From Characterization to Correction
Now that the team has created this model, the next step will be to apply it to improving hardware performance, Quiroz said.
“Now that we have this low-weight noise model, we have the opportunity to apply it across all levels of the quantum computing stack, from hardware design to algorithm design to error correction,” he said. “The information we can get from the model can inform every level of the quantum computing stack.”

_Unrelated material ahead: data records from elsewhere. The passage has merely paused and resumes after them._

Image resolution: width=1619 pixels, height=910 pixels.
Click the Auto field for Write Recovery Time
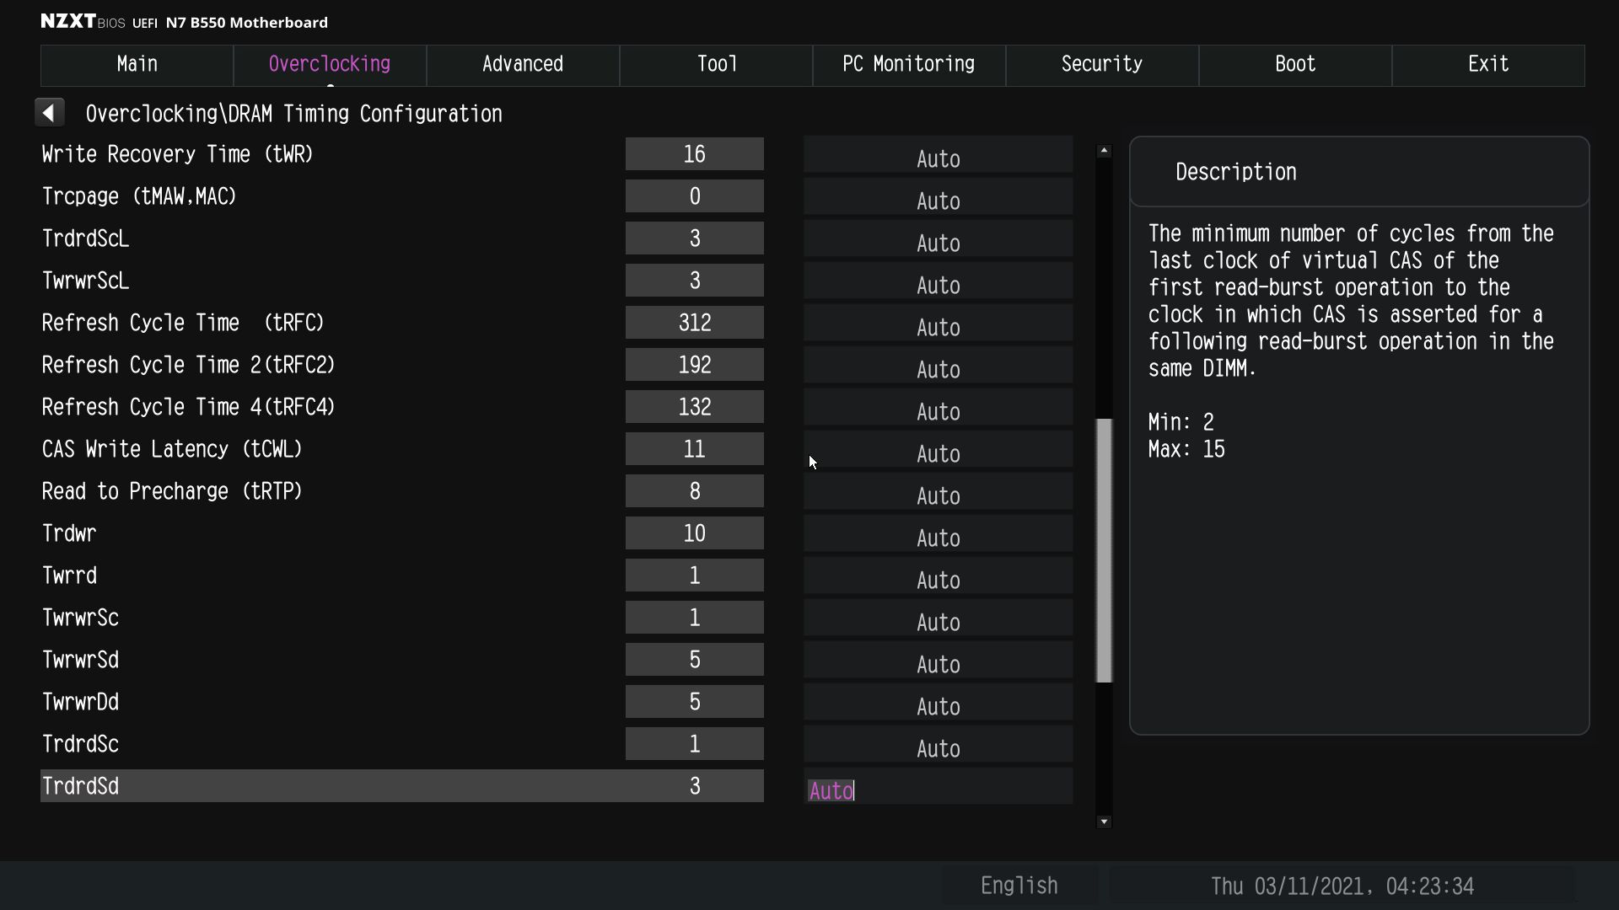(x=938, y=158)
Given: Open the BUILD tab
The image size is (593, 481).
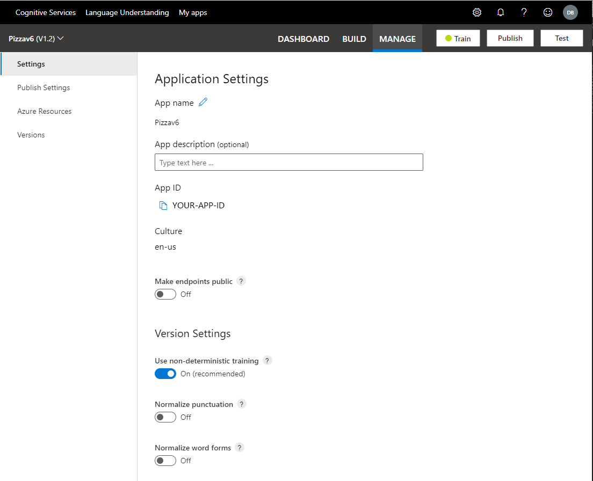Looking at the screenshot, I should [354, 39].
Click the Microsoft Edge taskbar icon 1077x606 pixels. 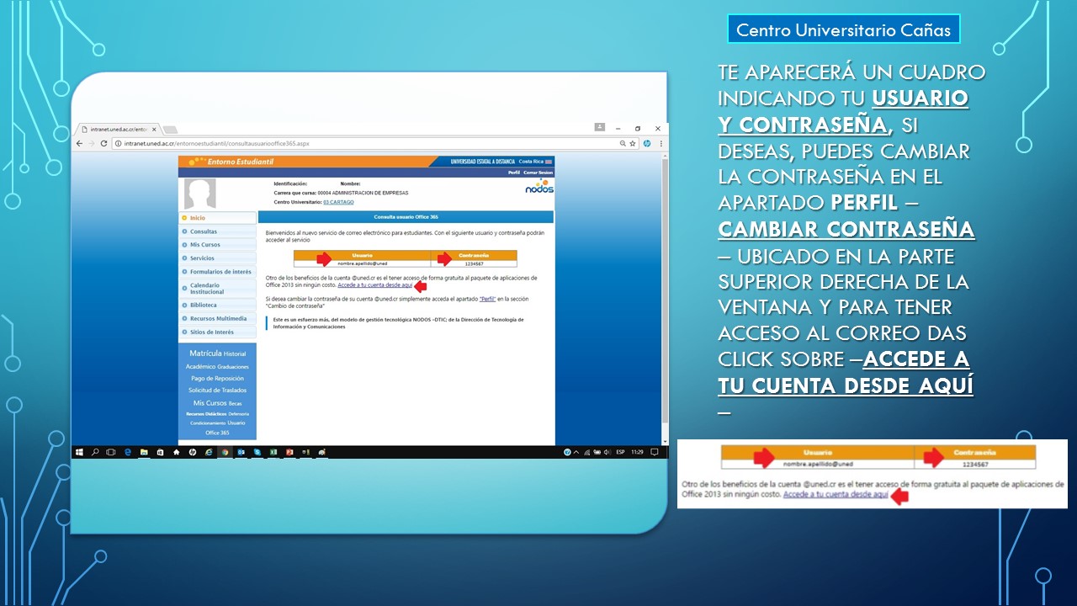pos(128,452)
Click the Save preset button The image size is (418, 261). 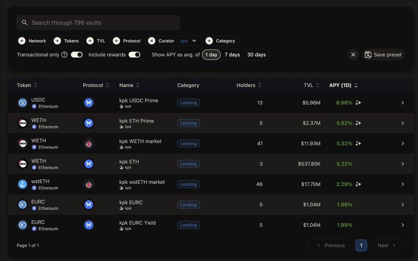pos(383,55)
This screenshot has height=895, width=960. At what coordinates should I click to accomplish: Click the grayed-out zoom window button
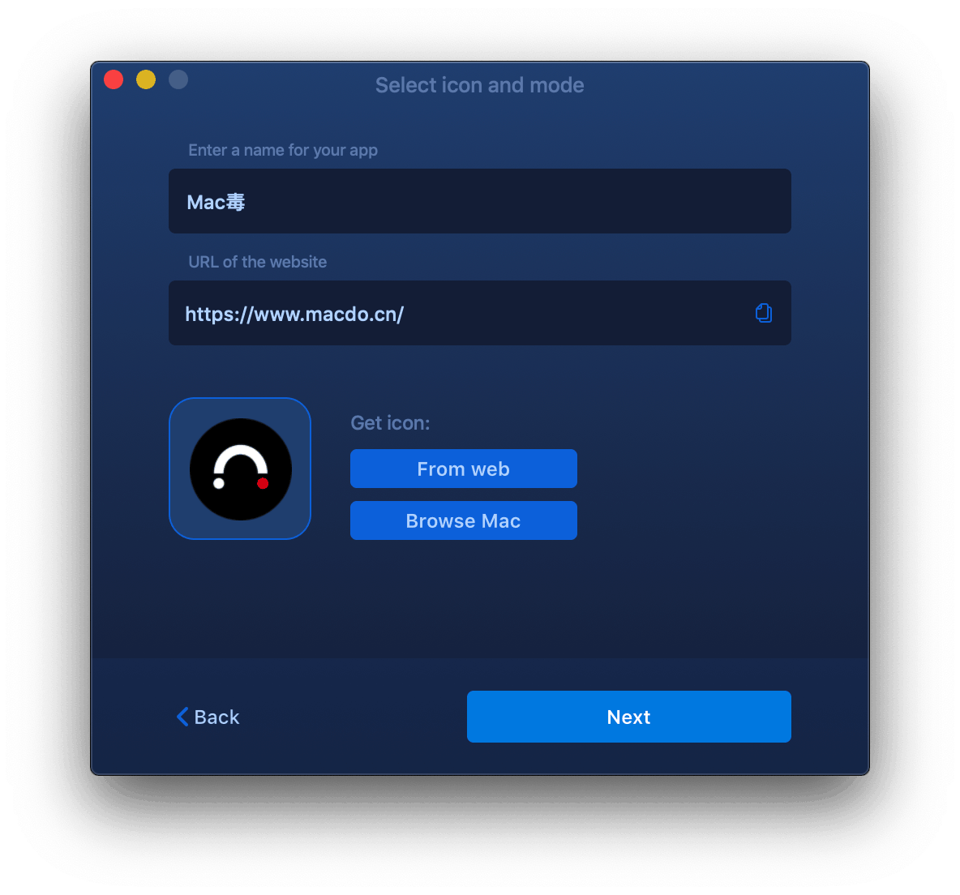click(178, 79)
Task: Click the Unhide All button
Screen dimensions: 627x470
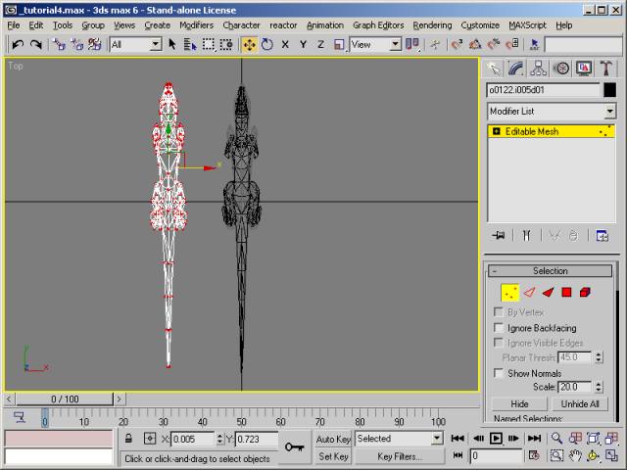Action: click(580, 403)
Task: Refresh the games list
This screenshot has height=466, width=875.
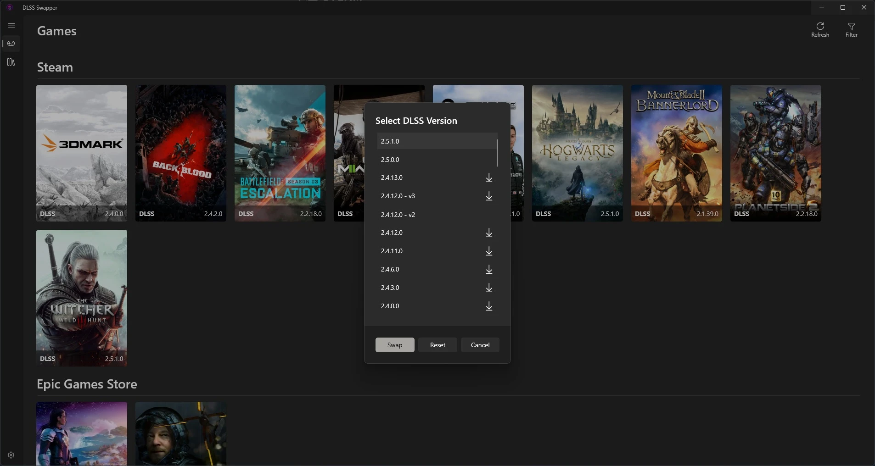Action: (x=820, y=29)
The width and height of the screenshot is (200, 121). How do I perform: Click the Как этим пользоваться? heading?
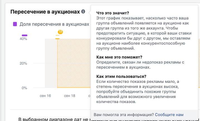tap(121, 76)
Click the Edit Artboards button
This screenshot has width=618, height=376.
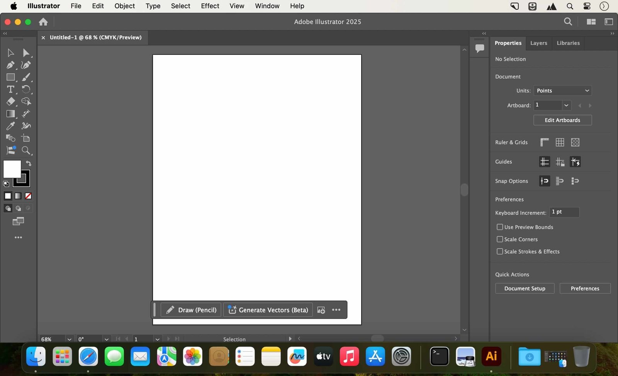pyautogui.click(x=562, y=120)
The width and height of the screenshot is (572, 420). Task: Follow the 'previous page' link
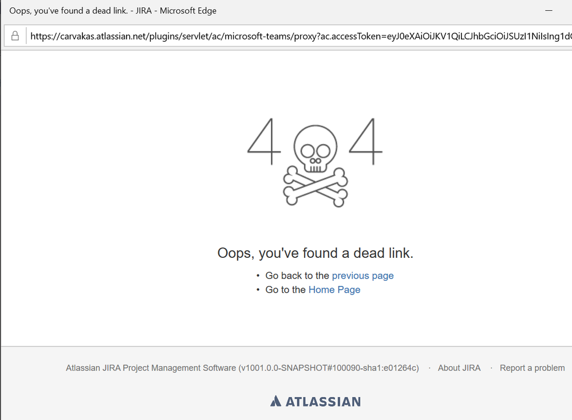[x=362, y=276]
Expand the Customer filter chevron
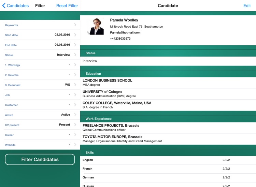This screenshot has width=256, height=187. [x=75, y=105]
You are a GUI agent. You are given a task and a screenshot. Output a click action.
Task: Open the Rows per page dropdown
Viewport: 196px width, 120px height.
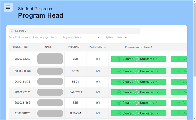(54, 37)
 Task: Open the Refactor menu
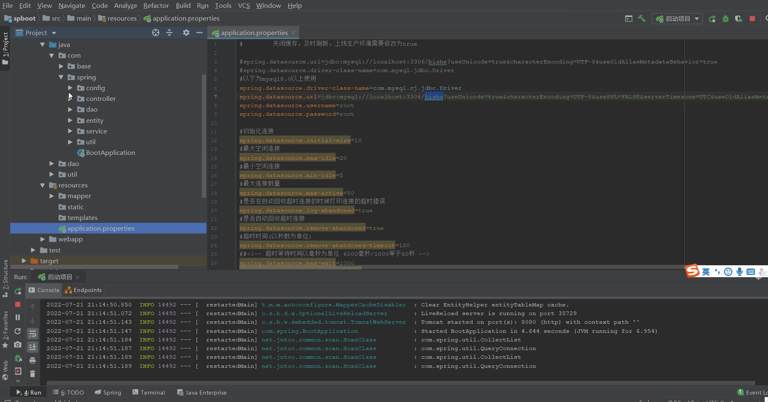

This work is a part of SMART Stack, an APL-led project focused on designing quantum software stack components and principles that make error characterization and management more scalable, modular, adaptive across platforms, reconfigurable, and targeted (hence, SMART) in current and near-future quantum processors. APL’s partners in this endeavor include researchers at the University of Chicago, University of Michigan, Unitary Foundation, Lawrence Livermore National Laboratory, and Infleqtion. Funded by a competitive quantum computing award from the Department of Energy, the effort builds on previous successes in quantum error management and is part of APL’s larger quantum computer science portfolio.
“APL is committed to characterizing and mitigating quantum noise and errors at every level of the quantum computing stack, including hardware, software, and hybrid computing systems combining quantum and classical computers,” said Kevin Schultz, assistant program manager for Alternative Computing Paradigms in APL’s Research and Exploratory Development Mission Area and a co-author on the paper. “This noise model represents a significant step toward achieving those goals.”